\section{Conclusions}\label{sec:conclusion}

In this work we have proposed methods to improve and evaluate the
adversarial robustness of tree-based ensemble models in the context of
regression tasks. We introduce a novel method to construct splits that
are robust to adversarial perturbations in the context of the XGBoost
algorithm. Our method is based on an analytical solution to the
upper-bound of the Taylor approximation of the loss function typically
used within XGBoost, that can be computed in constant time. This
enables us to construct robust splits while maintaining the
computational efficiency of the original algorithm. Our formulation is
generalisable to any differentiable loss function and can thus be
extended to various use-cases, including regression.

Furthermore, we proposed a series of novel metrics to quantify the
robustness of regression models and evaluate the robustness of the
XGBoost algorithm. Our results show that the models are highly
sensitive to adversarial perturbations in the input space, which leads
to significant performance degradation. Extensive experiments
highlight that our proposed robust XGBoost algorithm derives models
that are more robust to 
 perturbations in the input space. We additionally
observe a trade-off between robustness and predictive
performance in several experiments.
%We hypothesize that this is likely
%due to the lack of hyper-parameter tuning for the robust models.

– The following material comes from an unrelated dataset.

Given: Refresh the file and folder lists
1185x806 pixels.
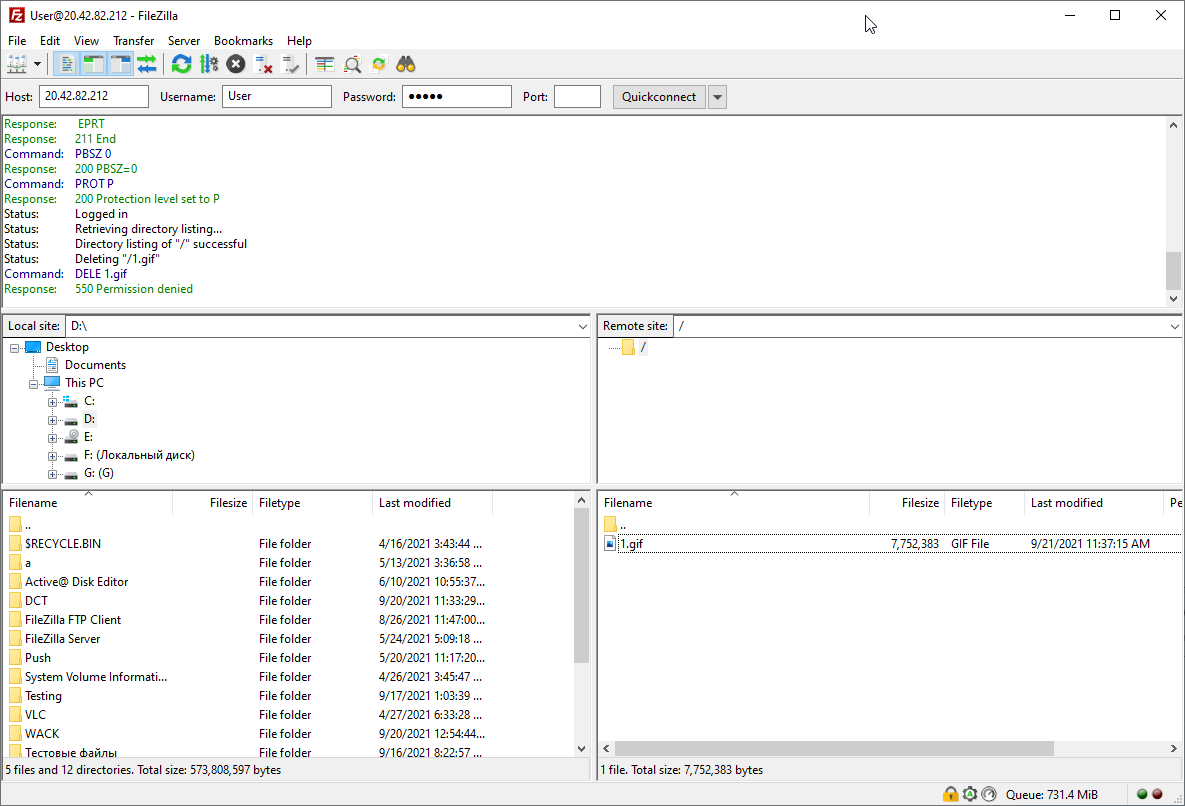Looking at the screenshot, I should [x=181, y=64].
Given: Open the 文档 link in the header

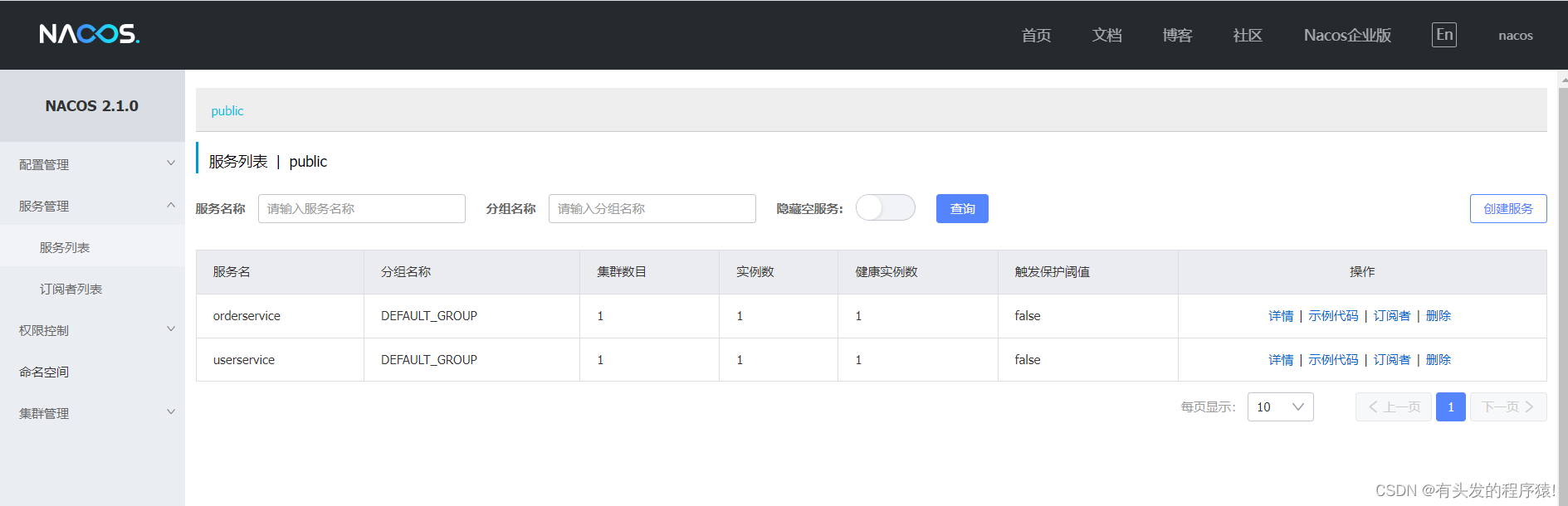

{\bf{Limitations and Future Work:}} There are some limitations in the
proposed method that provide several promising directions for future work:

\begin{itemize}
    \item The procedure considers a simplification of the robust 
    loss function, by considering the worst-case loss per split, 
    thereby constructing  robust trees in isolation. Perturbations
    in the previous trees in the ensemble are not currently considered.
    A future work in this direction is to consider the robust loss 
    over the entire ensemble, and build a procedure that certifiably 
    minimises the robust loss over the complete ensemble. 

    \item The current work primarily focusses on $L_\infty$ norm 
    adversarial attacks on numerical features, which limits its applicability
    on mixed and categorical data which are common in tabular datasets.
    As the proposed linear relaxation approach is highly general 
    (and only requires the creation of an ambiguity set), it is 
    extensible to other types of data and adversarial attacks. This 
    presents a promising direction for future work to explore a framework
    for creating ambiguity sets for categorical and mixed data types,
    as well as for other types of adversarial attacks.
\end{itemize}

% Several promising directions for 
% future research emerge from this
% work. One key avenue is the development of provably robust training
% methodologies for general loss functions within the XGBoost framework,
% extending existing classification-focused approaches to optimize
% robust loss across the entire ensemble. Additionally, investigating
% the impact of adversarial perturbations on discrete features, during
% both training and evaluation presents another valuable research
% direction.